Political Career
In the Manitoba election of 1958, Schreyer was elected to the Manitoba legislative assembly as a member of the Co-operative Commonwealth Federation (CCF), representing the rural constituency of Brokenhead; being only 22 years old at the time, Schreyer became the youngest person ever elected to that chamber. He held the riding until resigning in 1965 to run successfully for the House of Commons in Ottawa. However, Schreyer returned to provincial politics in 1969, and was on June 8 elected as leader of the New Democratic Party of Manitoba (NDP), the successor to the Manitoba CCF. He differed in a number of respects from the previous leaders of Manitoba's NDP: from a rural background, and not committed to socialism as an ideology, he was able to win the support of many centrist voters who had not previously identified with the party. Also, he was the first leader of the Manitoba CCF/NDP who was not of Anglo-Saxon and Protestant descent.

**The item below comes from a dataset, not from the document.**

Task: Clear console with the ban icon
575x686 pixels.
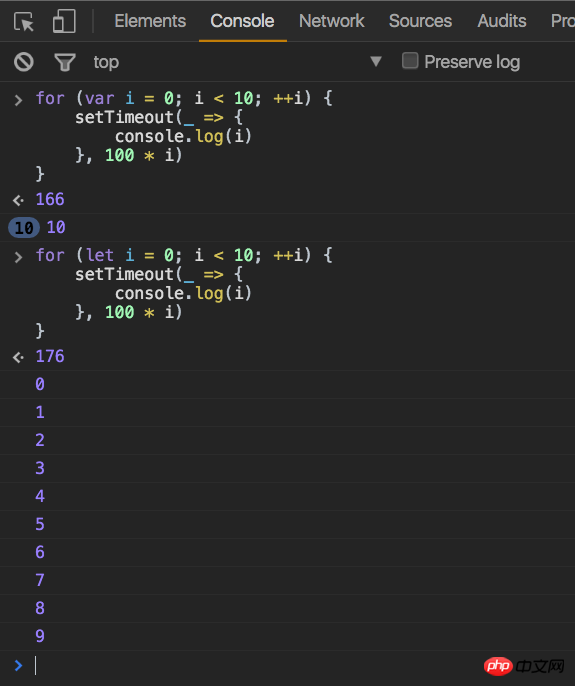Action: click(x=24, y=62)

Schreyer led his party to a watershed electoral victory in the 1969 provincial election and was subsequently appointed by Lieutenant Governor of Manitoba Richard Spink Bowles as his premier, in which position Schreyer served until 1977. The government during his premiership amalgamated the city of Winnipeg with its suburbs, introduced public automobile insurance, and significantly reduced medicare premiums. Following another election in 1973, Schreyer maintained his position as premier, though the council was this time less innovative, the only policy of note being the mining tax legislation implemented in 1974. Besides serving as premier, Schreyer was the appointed Minister of Finance between 1972 and 1975, and the minister responsible for Manitoba Hydro from 1971 to 1977. It was from those positions that Schreyer advised the Lieutenant Governor to authorise construction of hydroelectric works instead of coal and gas burning electricity generators, and also put forward legislation that simultaneously eliminated provincial health care premiums and implemented home care and pharmacare. Schreyer sometimes favoured policies distinct from those of the federal New Democratic Party; in 1970, he supported Prime Minister Pierre Trudeau's direction of the Governor General to invoke the War Measures Act in response to the October Crisis in Quebec, despite the opposition of federal NDP leader Tommy Douglas.
In 1977, Schreyer's New Democrats were defeated by the Progressive Conservative Party of Manitoba, under Sterling Lyon. Schreyer remained leader of the NDP in opposition, but resigned from that post in 1979, when he was approached with the offer of serving as the federal viceroy.